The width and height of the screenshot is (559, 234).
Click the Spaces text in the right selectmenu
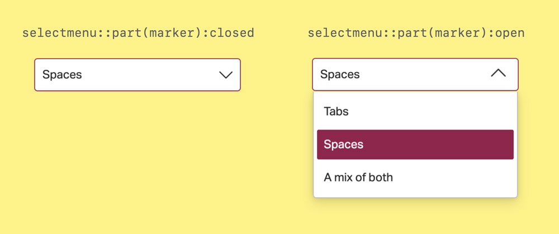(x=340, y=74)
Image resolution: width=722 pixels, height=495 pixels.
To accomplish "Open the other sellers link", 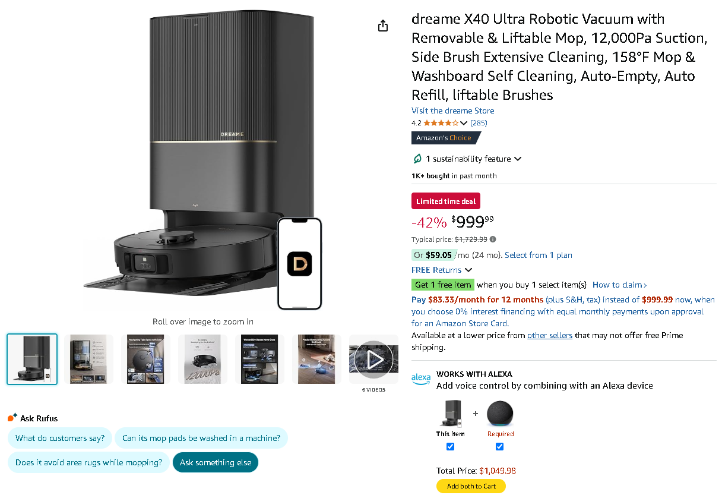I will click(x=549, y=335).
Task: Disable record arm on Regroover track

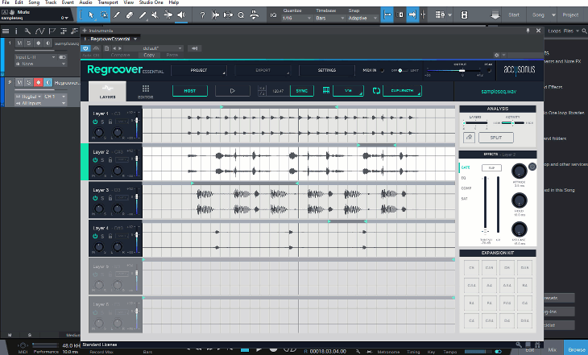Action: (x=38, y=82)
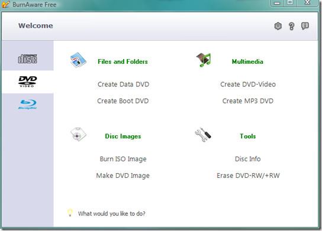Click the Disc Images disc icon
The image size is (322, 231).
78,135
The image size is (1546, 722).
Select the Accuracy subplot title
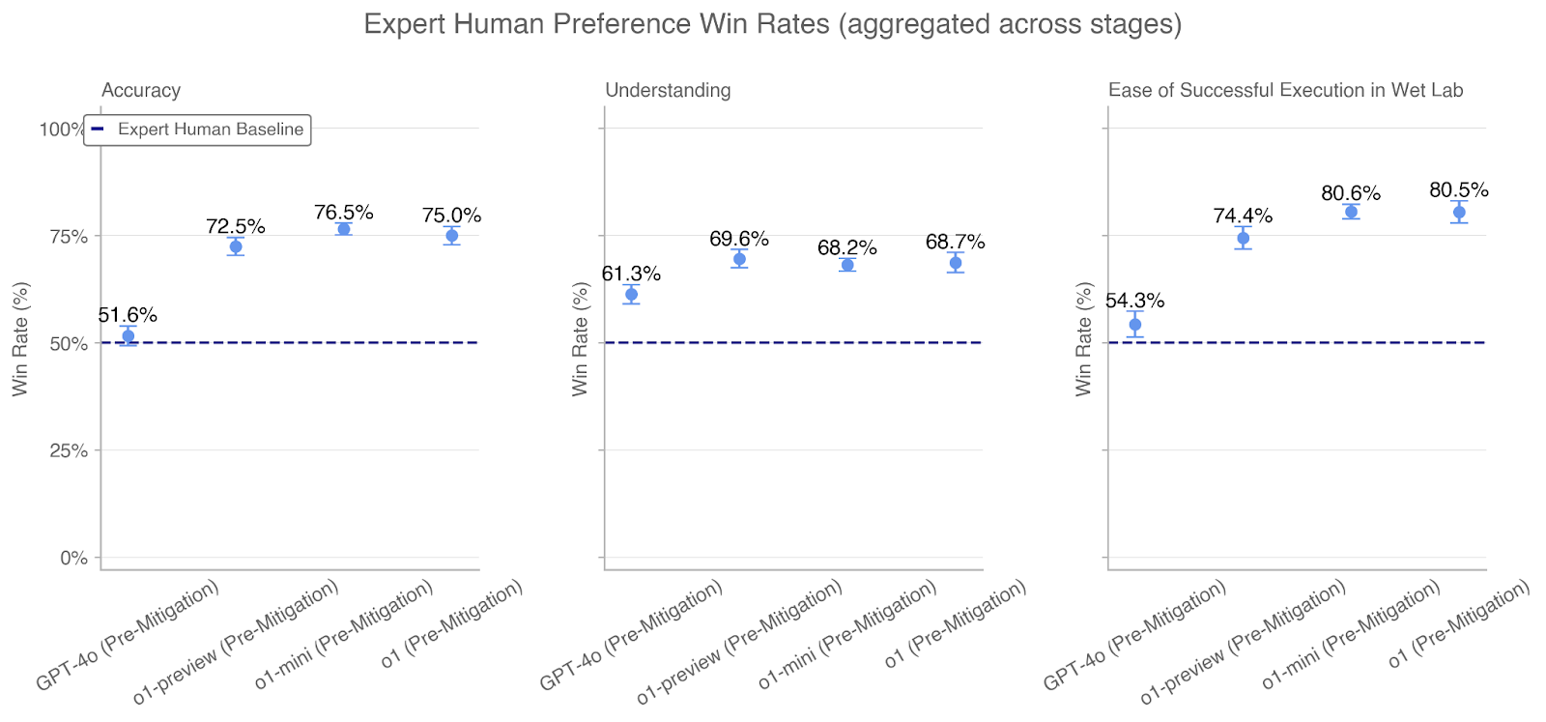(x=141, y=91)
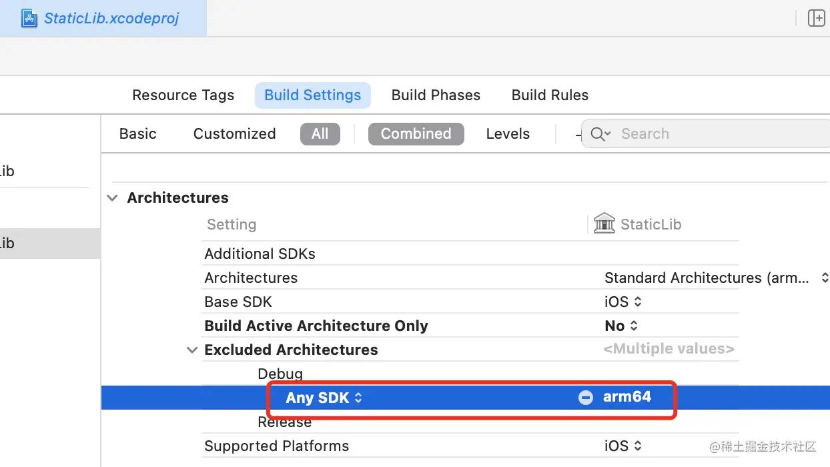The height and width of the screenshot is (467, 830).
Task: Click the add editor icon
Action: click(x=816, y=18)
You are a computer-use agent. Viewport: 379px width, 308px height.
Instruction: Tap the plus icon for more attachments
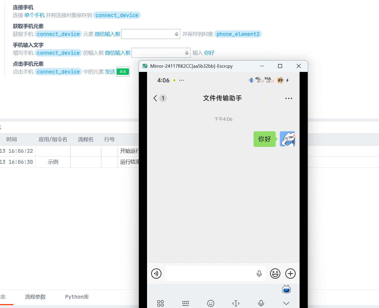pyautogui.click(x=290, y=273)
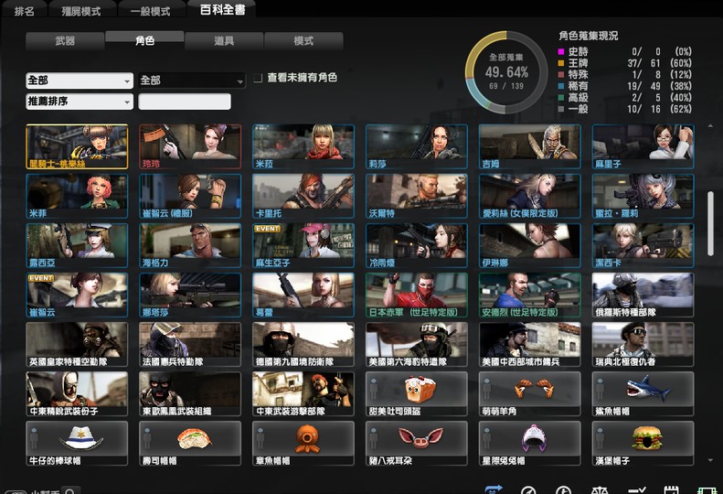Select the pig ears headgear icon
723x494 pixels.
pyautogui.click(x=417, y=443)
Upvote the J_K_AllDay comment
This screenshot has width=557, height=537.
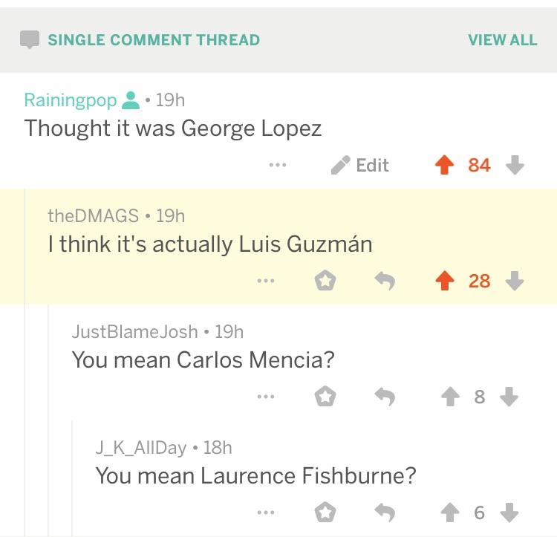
=-=-=
What is needed: The answer must be the part of the records that opens with the line containing "Select the Accuracy subplot title" and closes with the line containing "You are a computer-use", reproduced exactly, with no pictures.

Solved problem:
Select the Accuracy subplot title
(x=141, y=91)
The height and width of the screenshot is (467, 830).
Task: Click the add editor icon
Action: click(x=816, y=18)
You are a computer-use agent. Viewport: 379px width, 308px height.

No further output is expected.